═════ Extracted text

Some say love is a great motivator, but hatred gets the job done, too. And when Anita joins forces with her friend Edward to stop the carnage, Damian will be at their side, even if it means traveling back to the land where all his nightmares spring from…a place that couldn’t be less welcoming to a vampire, an assassin, and a necromancer: Ireland.”

The blurb doesn’t sound like there’s any Jean Claude. At. All.

This brings me to my dilemma. I haven’t purchased Crimson Death. However, it is available at the library on audio book. With no wait, I might add. That thing is 24 hours and 12 minutes long which equates to 720 pages. I’m teetering on listening to it, because I have a sickness. But I know:

A) there will be minimal JC, if any.

B) there isn’t that much character development left after 24 books that could justify 720 pages.

C) I don’t want to be sad again after finishing it.

But maybe I won’t be sad, or angry, or let down at the end. Maybe this will be the best of them all.

Help!

══════════
═════ Dataset excerpts

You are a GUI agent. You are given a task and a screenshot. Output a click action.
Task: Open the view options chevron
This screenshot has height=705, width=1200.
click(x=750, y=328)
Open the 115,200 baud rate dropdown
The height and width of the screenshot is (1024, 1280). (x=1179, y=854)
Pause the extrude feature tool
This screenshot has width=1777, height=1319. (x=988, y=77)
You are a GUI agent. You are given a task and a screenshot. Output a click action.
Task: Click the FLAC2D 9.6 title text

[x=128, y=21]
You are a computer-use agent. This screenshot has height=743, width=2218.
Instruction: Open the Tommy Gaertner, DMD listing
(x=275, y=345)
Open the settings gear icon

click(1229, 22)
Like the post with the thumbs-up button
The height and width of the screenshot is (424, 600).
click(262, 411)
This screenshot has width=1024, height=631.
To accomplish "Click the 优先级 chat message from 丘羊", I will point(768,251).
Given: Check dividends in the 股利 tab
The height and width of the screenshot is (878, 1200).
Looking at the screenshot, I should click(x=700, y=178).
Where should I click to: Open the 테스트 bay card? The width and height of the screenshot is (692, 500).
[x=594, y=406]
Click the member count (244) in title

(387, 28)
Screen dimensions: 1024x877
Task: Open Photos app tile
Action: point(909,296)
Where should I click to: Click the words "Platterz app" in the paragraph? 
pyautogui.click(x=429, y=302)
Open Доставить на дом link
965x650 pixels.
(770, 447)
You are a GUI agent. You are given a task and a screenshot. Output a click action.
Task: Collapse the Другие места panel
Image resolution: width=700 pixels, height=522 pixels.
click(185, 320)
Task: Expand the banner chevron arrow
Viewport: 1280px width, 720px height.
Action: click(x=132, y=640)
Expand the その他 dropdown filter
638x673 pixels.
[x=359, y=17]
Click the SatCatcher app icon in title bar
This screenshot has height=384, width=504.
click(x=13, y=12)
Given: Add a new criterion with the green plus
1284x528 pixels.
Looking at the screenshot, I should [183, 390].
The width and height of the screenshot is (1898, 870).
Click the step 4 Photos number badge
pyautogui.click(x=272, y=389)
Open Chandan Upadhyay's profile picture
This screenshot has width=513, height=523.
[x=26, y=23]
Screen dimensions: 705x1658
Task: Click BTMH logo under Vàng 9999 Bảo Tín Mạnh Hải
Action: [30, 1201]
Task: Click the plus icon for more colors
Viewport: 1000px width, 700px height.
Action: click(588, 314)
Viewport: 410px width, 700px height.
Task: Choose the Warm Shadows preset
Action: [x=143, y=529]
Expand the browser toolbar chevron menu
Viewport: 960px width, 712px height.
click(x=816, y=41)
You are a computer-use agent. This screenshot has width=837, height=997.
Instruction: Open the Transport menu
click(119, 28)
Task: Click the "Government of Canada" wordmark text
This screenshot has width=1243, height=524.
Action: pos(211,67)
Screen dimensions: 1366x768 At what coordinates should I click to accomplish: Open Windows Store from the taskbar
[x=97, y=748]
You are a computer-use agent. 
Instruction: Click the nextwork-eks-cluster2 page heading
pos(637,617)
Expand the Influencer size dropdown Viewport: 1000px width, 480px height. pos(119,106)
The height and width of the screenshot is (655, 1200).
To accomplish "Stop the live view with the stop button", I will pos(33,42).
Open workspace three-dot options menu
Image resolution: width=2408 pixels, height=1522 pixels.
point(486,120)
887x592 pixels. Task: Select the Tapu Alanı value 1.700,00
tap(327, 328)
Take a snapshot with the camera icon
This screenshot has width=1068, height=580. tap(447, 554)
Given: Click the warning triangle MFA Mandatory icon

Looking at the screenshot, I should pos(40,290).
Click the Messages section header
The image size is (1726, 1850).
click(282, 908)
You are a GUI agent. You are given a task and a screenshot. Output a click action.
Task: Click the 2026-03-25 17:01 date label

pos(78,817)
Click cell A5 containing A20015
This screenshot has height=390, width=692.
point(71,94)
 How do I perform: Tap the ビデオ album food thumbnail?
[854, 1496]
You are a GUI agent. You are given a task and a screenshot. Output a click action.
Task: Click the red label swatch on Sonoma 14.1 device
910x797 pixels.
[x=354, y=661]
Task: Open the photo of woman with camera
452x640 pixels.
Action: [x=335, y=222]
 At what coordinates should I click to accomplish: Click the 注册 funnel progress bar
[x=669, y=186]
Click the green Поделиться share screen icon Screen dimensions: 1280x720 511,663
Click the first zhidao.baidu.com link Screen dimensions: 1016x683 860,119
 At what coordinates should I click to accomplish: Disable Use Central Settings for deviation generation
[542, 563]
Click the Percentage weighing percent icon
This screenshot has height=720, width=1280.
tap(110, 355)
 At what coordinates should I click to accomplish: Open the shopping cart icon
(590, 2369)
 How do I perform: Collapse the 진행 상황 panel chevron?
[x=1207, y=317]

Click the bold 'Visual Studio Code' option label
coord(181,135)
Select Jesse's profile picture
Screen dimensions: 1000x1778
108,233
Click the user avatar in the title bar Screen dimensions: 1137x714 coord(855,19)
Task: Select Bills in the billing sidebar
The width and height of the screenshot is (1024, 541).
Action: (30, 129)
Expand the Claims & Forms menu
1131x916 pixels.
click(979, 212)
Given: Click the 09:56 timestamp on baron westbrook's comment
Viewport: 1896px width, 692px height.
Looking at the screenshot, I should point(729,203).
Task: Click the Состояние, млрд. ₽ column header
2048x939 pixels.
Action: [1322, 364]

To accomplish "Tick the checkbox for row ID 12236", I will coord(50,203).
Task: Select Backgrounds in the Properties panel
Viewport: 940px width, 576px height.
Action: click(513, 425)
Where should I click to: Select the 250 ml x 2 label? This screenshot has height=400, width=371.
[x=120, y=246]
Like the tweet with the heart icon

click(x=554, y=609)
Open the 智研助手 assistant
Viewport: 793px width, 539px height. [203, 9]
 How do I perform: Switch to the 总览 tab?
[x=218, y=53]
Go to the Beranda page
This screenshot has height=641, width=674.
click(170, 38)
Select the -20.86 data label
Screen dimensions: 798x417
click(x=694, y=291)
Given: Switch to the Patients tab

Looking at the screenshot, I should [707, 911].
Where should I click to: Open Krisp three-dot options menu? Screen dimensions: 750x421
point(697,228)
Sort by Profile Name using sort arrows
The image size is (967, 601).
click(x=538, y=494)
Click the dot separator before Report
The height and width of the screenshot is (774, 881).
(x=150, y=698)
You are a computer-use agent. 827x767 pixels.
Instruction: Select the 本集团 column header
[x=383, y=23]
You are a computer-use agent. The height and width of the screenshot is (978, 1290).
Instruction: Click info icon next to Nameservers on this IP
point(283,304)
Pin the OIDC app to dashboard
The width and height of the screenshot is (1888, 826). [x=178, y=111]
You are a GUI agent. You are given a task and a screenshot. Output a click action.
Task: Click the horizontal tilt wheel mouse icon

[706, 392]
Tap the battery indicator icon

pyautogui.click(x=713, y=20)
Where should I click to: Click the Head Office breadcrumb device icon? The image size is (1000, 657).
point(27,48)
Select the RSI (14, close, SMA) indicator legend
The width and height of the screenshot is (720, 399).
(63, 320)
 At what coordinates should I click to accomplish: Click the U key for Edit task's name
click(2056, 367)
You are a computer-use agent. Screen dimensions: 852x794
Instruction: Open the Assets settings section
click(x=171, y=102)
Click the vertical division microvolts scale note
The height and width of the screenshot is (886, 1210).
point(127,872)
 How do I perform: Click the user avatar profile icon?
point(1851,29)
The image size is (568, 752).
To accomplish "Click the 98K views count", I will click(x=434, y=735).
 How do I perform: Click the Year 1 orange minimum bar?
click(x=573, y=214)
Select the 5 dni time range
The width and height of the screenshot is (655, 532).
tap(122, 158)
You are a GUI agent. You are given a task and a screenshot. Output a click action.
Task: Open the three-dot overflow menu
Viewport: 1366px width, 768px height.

══════════

▸ **Problem to solve**
Answer these questions using the passage about Crimson Death above the records:
(a) What country does the blurb name as the place Damian will travel back to?
(b) In what format does the library have Crimson Death?
(c) How long is that version?

▸ **Answer space**
(a) Ireland.
(b) As an audio book.
(c) 24 hours and 12 minutes.